I don’t think that an American reservation where they can exist in their own bubble that the rest of the world manages would rest that easy on Americans.

As isolationist as America is, the people of America cling to being that light in the darkness, that shining example of capitalism, freedoms, liberty….but from outside, we see the shadow that religion has cast over the American liberty siren call, the beacon of human rights.

Americans don’t see the taint that religion leaves on them.

Or, if they do, they don’t draw attention or point it out. Such in the strength of religious sentiment, that criticism is socially sanctioned.

It struck me monstrously during the Skeptic climate conference this August, 2011.

Speaker talked bout the need for public science education, for scientific literacy, for political will – and that’s when the discussion trailed off.

As long as American politics are tied to a given candidates religious belief – there will be no public science literacy.

As long as politics is beholden to religion – the public debate of climate change will continue to be what impact portion is due to humans, rather than what we can do to adapt.

The same people who supported the tobacco industry’s denials of cigarettes as harmful to smokers, are the ones using these proven tactics to climate change and anything else that’s resists the ideas that humans impact the planet and that humans have to solve those problems that we create.

The arguments against tobacco, climate, vaccines and evolution are the same.

First claim there’s not enough information, that the information is complex, and if you can’t cast doubt on the claims, then cast doubt on the claimant. Reframe the issue as a debate and make it appear as if there’s two positions, claim to just want to teach both sides and ignore that they are not equal or even equivalent sides.

The goal is to delay, deny and doubt – there is no winning, just drawing the victory away from science and reality long enough to avoid paying damages and to maximize your profits until change is inevitable…

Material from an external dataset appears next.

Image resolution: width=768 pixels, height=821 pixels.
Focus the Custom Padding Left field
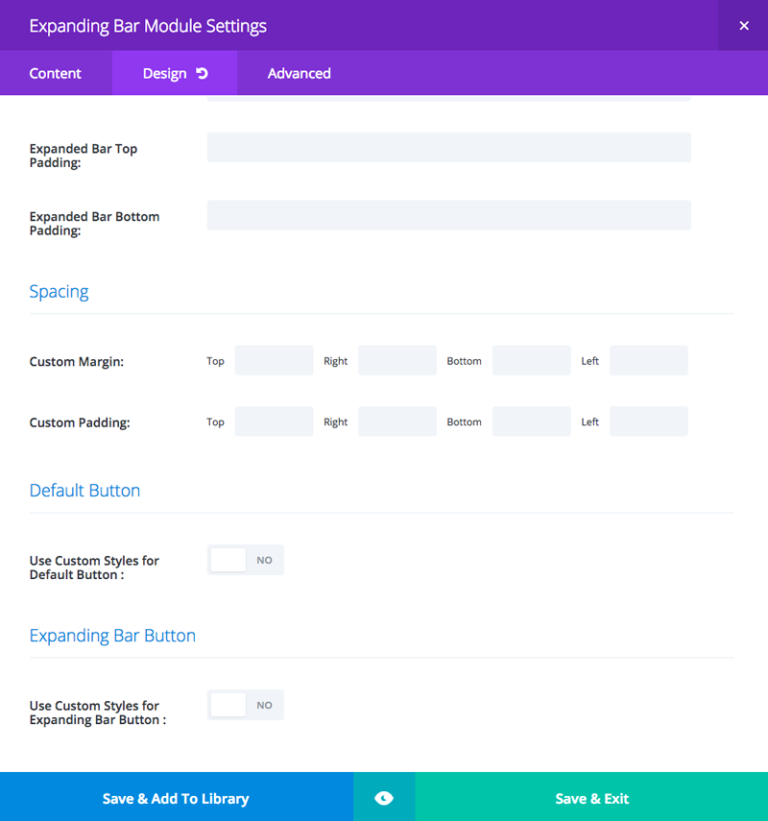pyautogui.click(x=648, y=422)
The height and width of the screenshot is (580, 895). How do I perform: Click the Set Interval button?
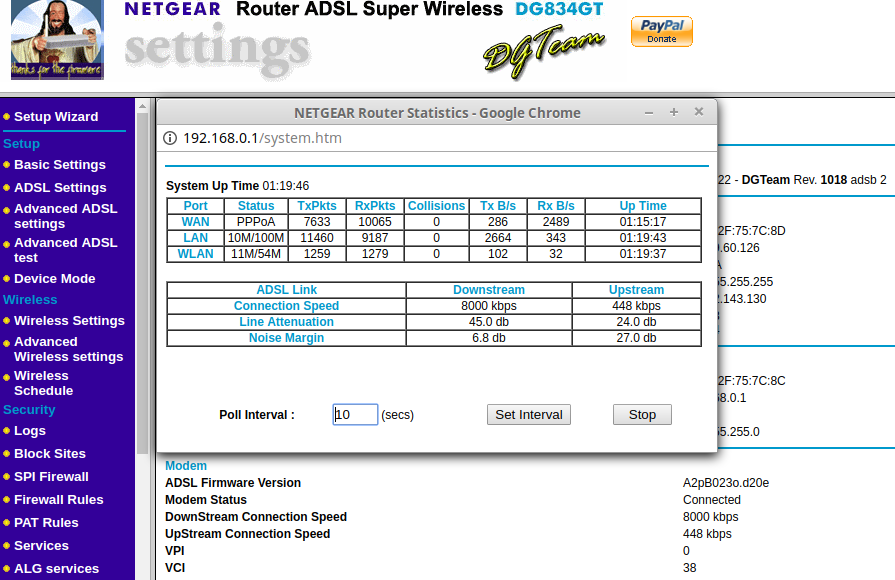pyautogui.click(x=529, y=415)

I think that the world is hitting critical mass, we don’t have time to play pillage the treasury to line selected pockets.

All the land that there is to occupy, is occupied. Global communications and travel have made the world a smaller place than it ever was, despite that there are more people alive today than at at other single time, that there’s more elderly, more urban dwellers, more literacy, longer lifespan and lower infant mortality rates – there are many positive and some negatives that are at their peaks compared to earlier times in human existance.

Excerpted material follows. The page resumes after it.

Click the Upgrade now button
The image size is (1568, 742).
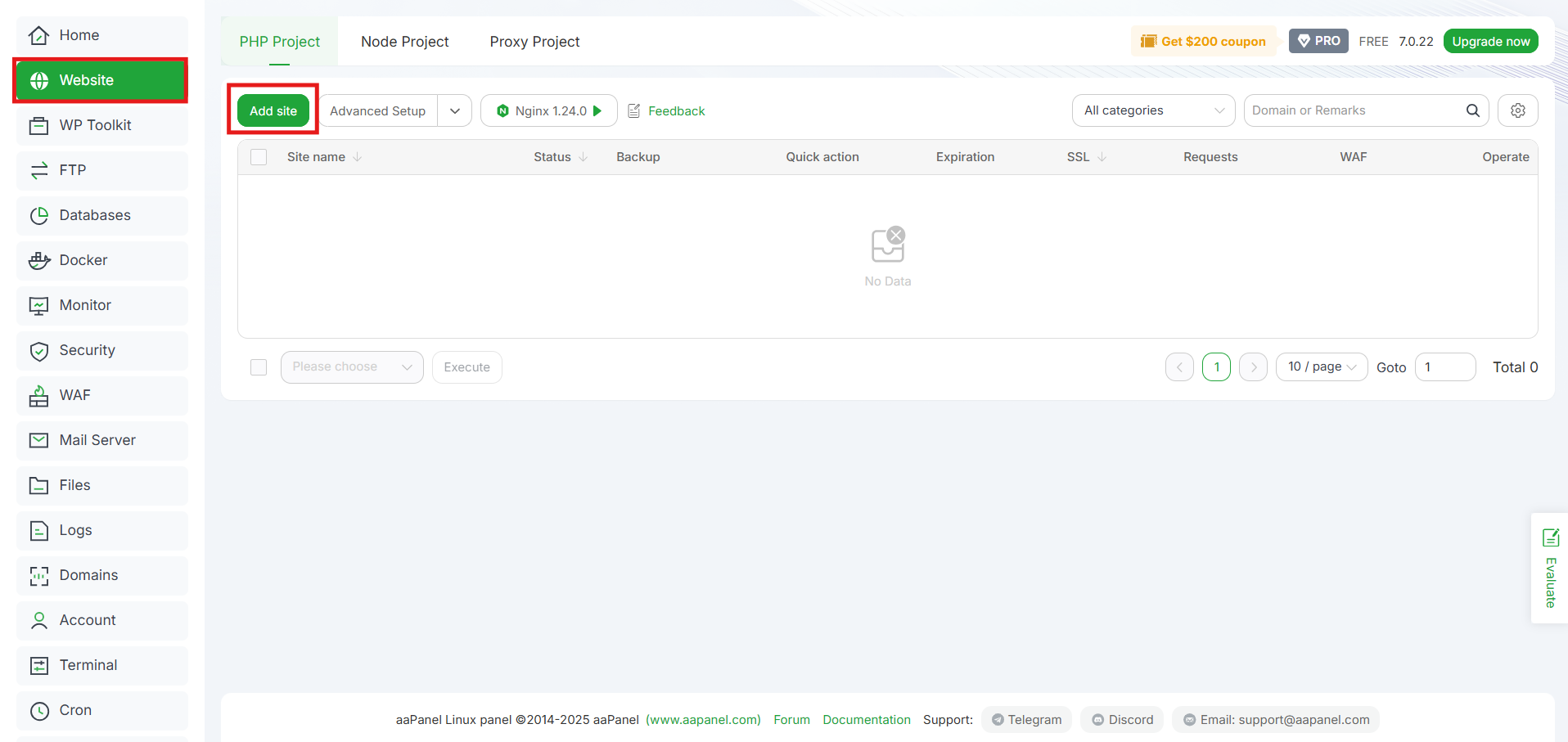1490,41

We have the capacity and the need to take control of how we are going to be in the world – and religion was a way that people used to be, before there was science, writing, aquired and accumulated knowledge…

Before America, we used to be trapped by the circumstances of birth, by our family and tribal affilications, by social status, class and caste systems.

America was the declaration of the individual as the social unit of consequence – it’s a revolutionary idea that has been around so long, that it’s lost it’s luster, dulled by time and the appearance of “freedom of religion” being freedom from religion.

Freedom from religion is what needs to be done to be able to continue to adapt to a changing world – a world where religion tries to hold people and society static, where disasters are punishment and mitigation of same is thwarting the deities’ intention or are our collective chickens coming home to roost.

Humans are adaptive, it’s how we’ve survived, it’s a measure of fitness – and we need to be more adaptive than ever before – because now, we have to plan to adapt, not just struggle through and go about our merry way.